The World Cup kicks off Thursday in Mexico and in Canada and the U.S. Friday, marking the second time that America has hosted the showpiece of “the beautiful game.” Mexico is hosting the World Cup for a record third time, after the 1970 and 1986 competitions, while Canada makes its debut as a tournament host.
While World Cup fever will thrust the game’s biggest stars into the spotlight, advisors and their clients can also find potential winners in gambling-related equities over the coming weeks, according to Chad Beynon, senior gaming, lodging & theatres analyst at Macquarie.
There are plenty of milestones in the 2026 World Cup – it is the first to be hosted across three countries and will feature significantly more teams and more games than previous tournaments. Some 48 teams are competing for the most coveted prize in world soccer, up from 32 teams at the 2022 World Cup in Qatar. The tournament will feature 104 matches, a big jump from 64 in Qatar.
The fact that the 2026 World Cup is taking place in a more scaled U.S. sports betting market where more of the population has access to legal betting that in 2022 is a positive for gambling companies Flutter Entertainment plc (Ticker: FLUT) (which is the parent company of FanDuel), DraftKings Inc. (Ticker: DKNG), and Rush Street Interactive Inc. (Ticker: RSI), according to Macquarie’s Beynon, in a recent note. The analyst also notes that 88% of digital gaming company Super Group Ltd.’s (Ticker: SGHC) global revenue in 2025 was derived from countries participating in the tournament.
The tournament’s expanded format combined with strong representation from key betting markets in Europe, Latam, Africa, and North America, should lead to record global wagering activity and a financial tailwind for online gambling companies, Beynon said, in a note.
Set against this backdrop, Flutter Entertainment shares have climbed 11.6% over the last month, while DraftKings’ stock is up 12.8%, compared with the S&P 500 index’s decline of 1.8%. Shares of Rush Street Interactive have risen 3.9% and Super Group’s stock is up 4.9% over the same period.
Global wagers on the 2022 World Cup exceeded $35 billion, a figure that could exceed $50 billion for this summer’s tournament, according to Macquarie, with upside from parlays and prop bets on players.
From a U.S. gaming perspective, the tournament represents the first World Cup with broad national participation and improved depth of gambling products, according to Beynon, who cites same-game parlays, live betting, and soccer-specific innovations. “Given relatively low baseline soccer engagement within their existing customer bases (unlike int'l markets), the tournament has the potential to introduce new behaviors and incremental wagering, further supported by North America hosting, favorable time zones, and improved product depth,” he added.

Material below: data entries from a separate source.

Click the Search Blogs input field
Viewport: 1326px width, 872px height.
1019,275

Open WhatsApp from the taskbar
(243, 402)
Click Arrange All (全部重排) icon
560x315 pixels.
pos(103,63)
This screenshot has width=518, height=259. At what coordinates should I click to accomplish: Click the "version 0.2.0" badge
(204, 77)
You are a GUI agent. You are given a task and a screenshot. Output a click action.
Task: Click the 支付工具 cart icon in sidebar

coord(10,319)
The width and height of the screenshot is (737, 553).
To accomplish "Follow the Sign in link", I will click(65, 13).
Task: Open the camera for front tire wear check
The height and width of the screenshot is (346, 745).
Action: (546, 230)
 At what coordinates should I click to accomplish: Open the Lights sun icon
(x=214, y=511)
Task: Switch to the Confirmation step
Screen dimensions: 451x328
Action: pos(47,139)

The tournament kicks off Thursday when Mexico takes on South Africa in the cauldron of the Mexico City stadium (better known as the iconic Azteca Stadium, or Estadio Banorte). Canada and the U.S. start their World Cup campaigns Friday, with the former taking on Bosnia and Herzegovina in Toronto and Mauricio Pochettino’s Americans facing Paraguay in Los Angeles. The World Cup winners will be crowned on July 19 at New York New Jersey stadium, or as it is better known, MetLife stadium (stadiums are being renamed for the tournament to comply with FIFA’s sponsorship rules).
Spain is currently the favorite to lift the trophy, followed by France, England, Portugal, and Brazil, according to Fanduel Sportsbook.
It's not just gambling companies that are well positioned for the summer of sports. Sports data companies Genius Sports Limited (Ticker: GENI) and Sportradar Group AG (Ticker: SRAD), which this week announced a deal with Kalshi on data for Major League Soccer (MLS), Major League Baseball (MLB), the National Hockey League (NHL), and UFC, are also reaping the benefits of momentum in prediction markets, according to Macquarie, in a separate note.